◆ **Aim of the task**: Lines below that include "magnifier" are the answer; copy each one.

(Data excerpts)
____
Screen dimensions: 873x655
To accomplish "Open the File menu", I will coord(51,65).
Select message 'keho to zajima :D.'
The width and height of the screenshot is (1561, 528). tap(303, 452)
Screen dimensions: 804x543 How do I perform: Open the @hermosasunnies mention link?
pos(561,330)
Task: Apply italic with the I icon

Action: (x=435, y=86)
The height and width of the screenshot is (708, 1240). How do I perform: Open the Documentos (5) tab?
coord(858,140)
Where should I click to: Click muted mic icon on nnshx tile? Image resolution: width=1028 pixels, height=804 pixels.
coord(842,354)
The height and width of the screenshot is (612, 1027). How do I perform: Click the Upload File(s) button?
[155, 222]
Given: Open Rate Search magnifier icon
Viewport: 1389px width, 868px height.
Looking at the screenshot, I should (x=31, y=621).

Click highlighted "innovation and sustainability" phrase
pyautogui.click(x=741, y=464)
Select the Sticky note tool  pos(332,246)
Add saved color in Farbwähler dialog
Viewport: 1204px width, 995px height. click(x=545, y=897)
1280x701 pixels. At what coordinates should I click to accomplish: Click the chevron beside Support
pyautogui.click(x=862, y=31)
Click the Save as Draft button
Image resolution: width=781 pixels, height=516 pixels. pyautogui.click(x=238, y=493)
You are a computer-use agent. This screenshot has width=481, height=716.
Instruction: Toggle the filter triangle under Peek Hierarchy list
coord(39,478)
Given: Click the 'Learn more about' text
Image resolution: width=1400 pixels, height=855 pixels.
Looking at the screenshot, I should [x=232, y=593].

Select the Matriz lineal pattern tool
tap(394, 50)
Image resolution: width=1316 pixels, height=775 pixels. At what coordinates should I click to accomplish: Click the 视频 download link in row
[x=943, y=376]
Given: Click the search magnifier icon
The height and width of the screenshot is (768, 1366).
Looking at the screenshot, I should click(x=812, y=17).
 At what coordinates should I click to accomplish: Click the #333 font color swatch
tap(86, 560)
____
◆ **Worked solution**:
Given: Open Rate Search magnifier icon
Given: Click the search magnifier icon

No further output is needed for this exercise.